TASK MATERIAL Block Start

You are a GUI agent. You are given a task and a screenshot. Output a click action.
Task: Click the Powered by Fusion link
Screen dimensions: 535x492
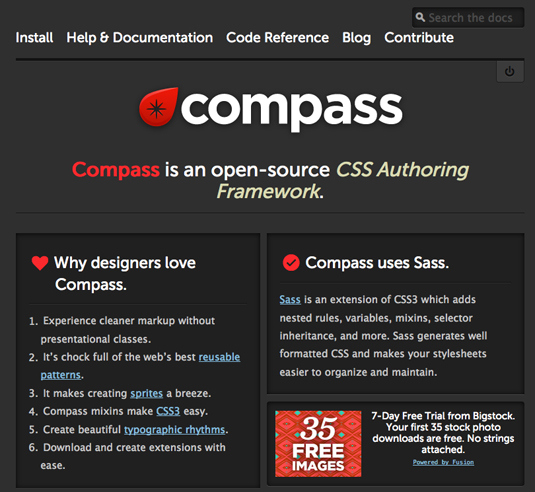click(443, 462)
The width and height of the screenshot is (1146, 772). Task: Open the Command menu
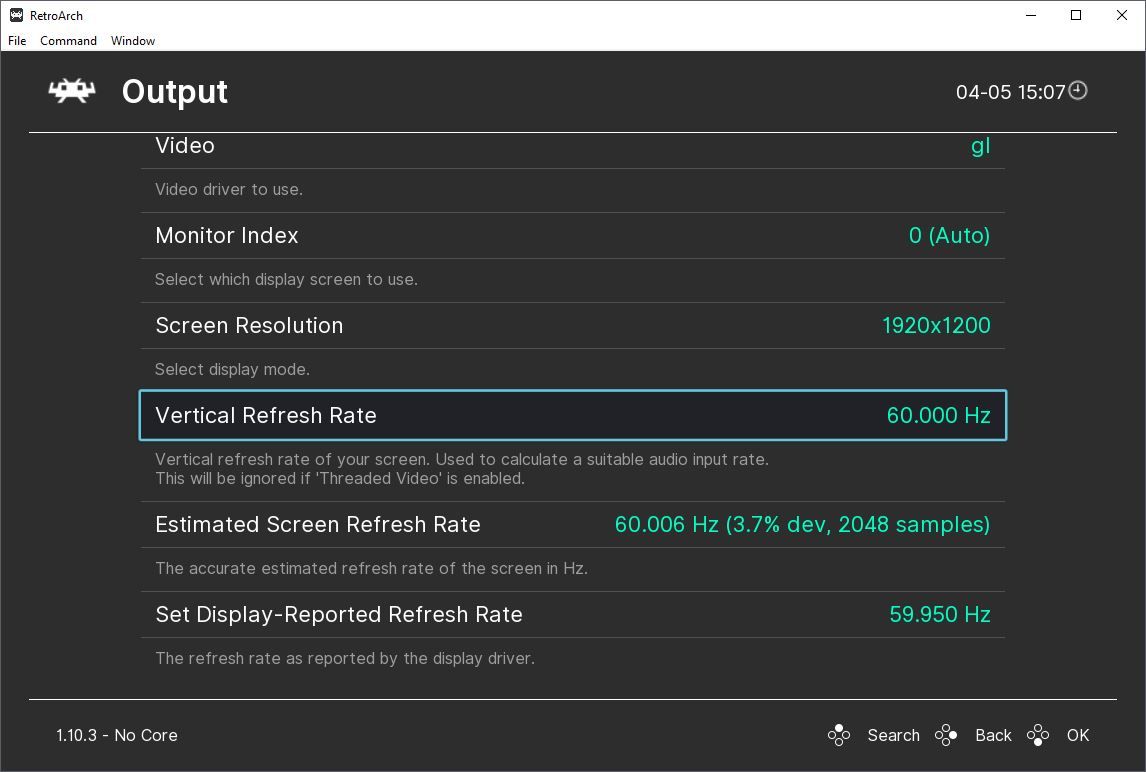click(68, 41)
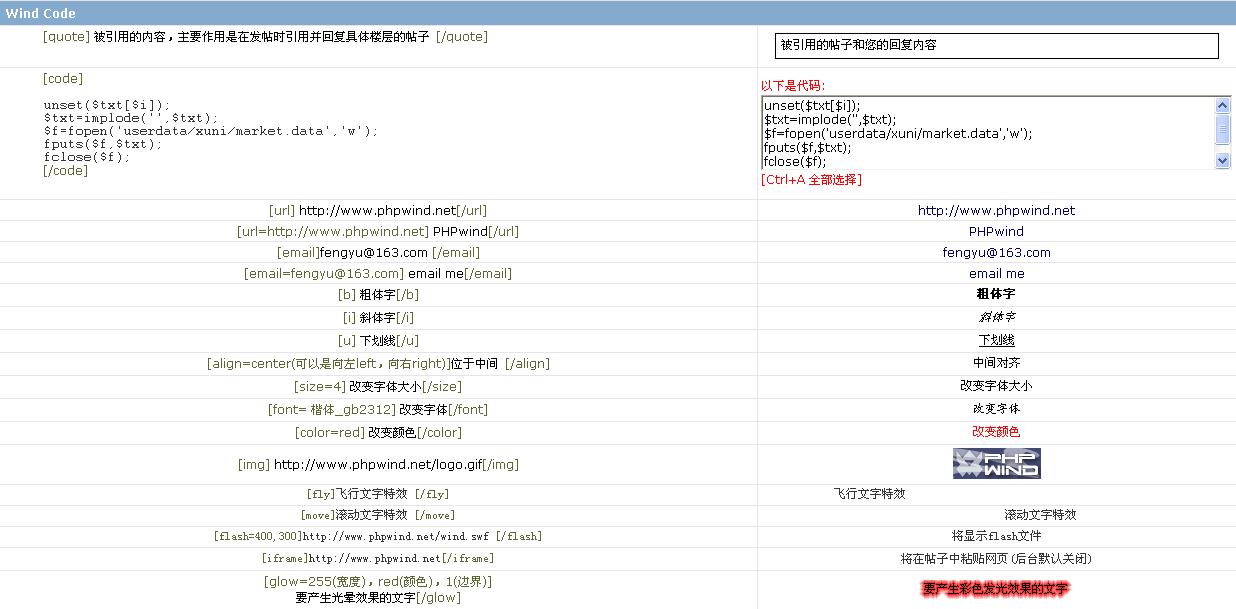Click the underlined 下划线 rendered sample
Screen dimensions: 1236x609
996,341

TASK MATERIAL Block End

## INSTRUCTIONS FOR THE TASK
A word-for-word repeat is expected of the lines from the one with "Screen dimensions: 535x492" to the end of the data, both included; pictures are not part of it.

## SOLUTION TO THIS PROBLEM
Screen dimensions: 535x492
click(443, 462)
The width and height of the screenshot is (1146, 772). Task: Open the Command menu
click(68, 41)
Click the underlined 下划线 rendered sample
Screen dimensions: 1236x609
996,341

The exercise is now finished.